Ya en el corral Ana Isabel olvidó que estaban soldando la caja donde se hallaba el abuelito y que ya no le vería nunca más. El corral estaba tranquilo. Estefanía y Gregoria se encontraban en el cuarto del abuelo con Jaime mirando las coronas. Estaba desierto el corral y parecía más grande. Eran cerca de las doce. El sol se había ocultado bruscamente. Ana Isabel echada en el suelo, bajo la mata de guásimo, mordisqueaba un guásimo negro y baboso y de pronto se había puesto a llorar, con unos sollozos muy fuertes, con el rostro pegado a la tierra. A llorar por el abuelito, por su madre, por su padre, por su hermanito Jaime, y por ella, por Ana Isabel, a llorar por todo el que tenía que morir…
El azafate de plata es grande y pesado y Estefanía rezonga porque Ana Isabel lo quiere llevar ella sola.
—Mire, niña si me tumba el azafate no me venga luego con brinquitos…
Al fin, entre las dos, lo habían llevado al salón de las grandes. El salón está solo. Ana Isabel coloca el azafate sobre la mesa donde se encuentran las reglas y los tinteros.
¡Ah! ¿Pero qué es esto que le han enviado? ¡Ella también tiene dulce, dulce de durazno! ¡Y una tortilla! ¡Y papas cubiertas!… ¿Será hoy día de fiesta en su casa? ¡Pero no es el santo de su madre ni el de su padre tampoco! Es el mes de diciembre. No es el santo de ninguno de su casa. Entonces, ¿por qué habrá fiesta? ¿Habrán hallado dinero de pronto? ¿Se habrán vuelto ricos mientras ella se encuentra en el retiro?
Estefanía espera en el zaguán. Ana Isabel arde en deseos de preguntarle. ¿Se habrán vuelto ricos? ¡Se habrán vuelto ricos! Si es así su madre no tendrá ya que trabajar y se comprará trajes como las madres de sus amigas y a Jaime le regalarán un velocípedo y a ella unos patines de municiones como los de Cecilia.
La señorita está almorzando. Puede llegarse en puntillas hasta el zaguán donde aguarda Estefanía, sin que nadie la mire. La vieja Estefanía está sentada en el quicio del zaguán. Está cantando bajito la vieja Estefanía.
Oscura q´está la noche
Y tenebroso el camino…
¡Ay, mi vida!
Y tenebroso el camino…
Canta tristemente mientras golpea el cemento con la mano.
Mas como te quiero tanto
A todo me determino
¡Ay, mi vida!
A todo me determino…
Si se han vuelto ricos Estefanía no parece contenta. Estefanía canta siempre que está triste. Hasta el día que murió el abuelito Ana Isabel la escuchó cantar tan bajo, que tuvo que adivinar lo que cantaba… Pero… ¿Y ese almuerzo?
—Estefanía, ¿dónde han encontrado dinero en casa?
En el silencio del zaguán Ana Isabel se asusta de su propia voz.
—¿Dinero? ¡Guá, niña, qué dinero van a hallá! Ningún dinero. ¡Qué dinero va a habé!
—Y… ¿ese almuerzo?
—¿Qué almuerzo? Ese almuerzo es pa tí sola. Tu mamá que te frió esa tortilla y te compró ese medio de durajnos. Ese almuerzo es pa tí sola. Guá niña, ¿No ve q´ está en el retiro?
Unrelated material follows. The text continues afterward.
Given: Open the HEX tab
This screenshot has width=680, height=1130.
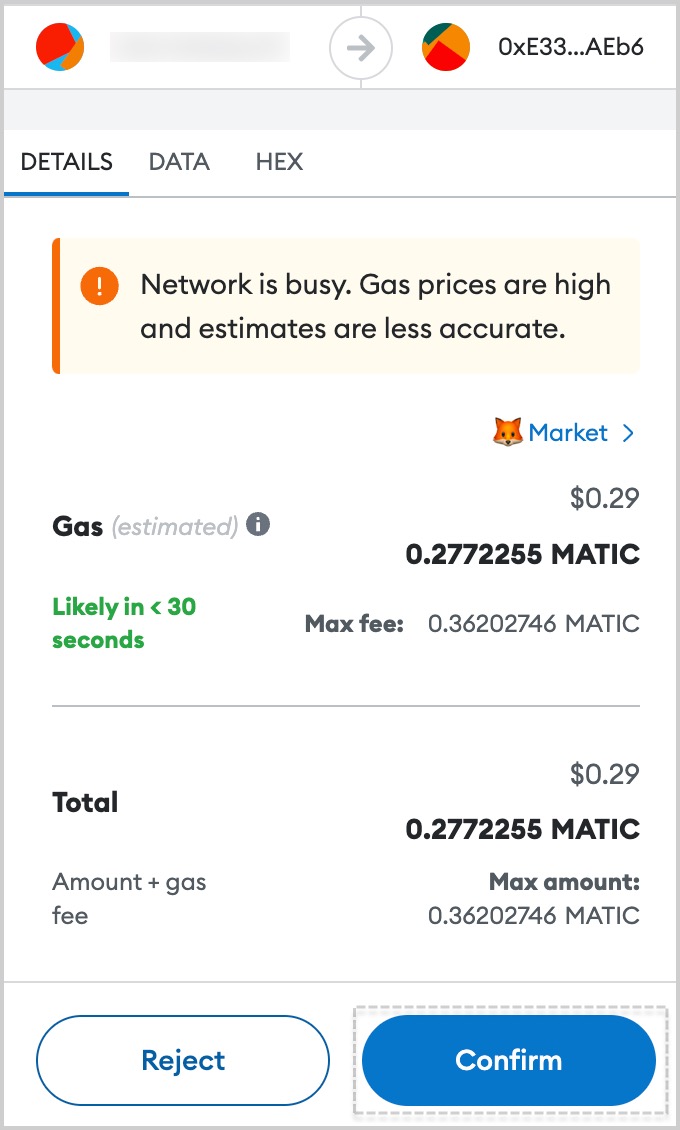Looking at the screenshot, I should pos(279,161).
Ana Isabel no pregunta más. Caminando despacio regresa al salón. Estefanía modula sentada en el quicio del zaguán.
Oscura q´está la noche
Y tenebroso el camino
¡Ay, mi vida!
Y tenebroso el camino…
Sobre la mesa está el almuerzo de Ana Isabel, en el azafate de plata. La tortilla, el dulce de durazno en el platico redondo de cristal. Todo limpio y cuidado, cubierto con una servilleta también muy limpia y muy blanca.
Pero Ana Isabel no siente hambre. Tiene la boca seca y un nudo en la garganta. Se diría que va a llorar. Pero, ¿por qué ha de llorar Ana Isabel?
Se sienta y parte un pedacito de tortilla y comienza a masticar. Tiene los ojos nublados como si estuviese llorando. Pero ¿por qué ha de estar llorando Ana Isabel?
Desde el comedor de la señorita llega un ruido de sillas que se arrastran. En el salón de las pequeñas se escucha la risa fresca de Justina y la voz chillona de Esperanza Caldera.
—¡Chica, no te rías tan fuerte que eso es pecado!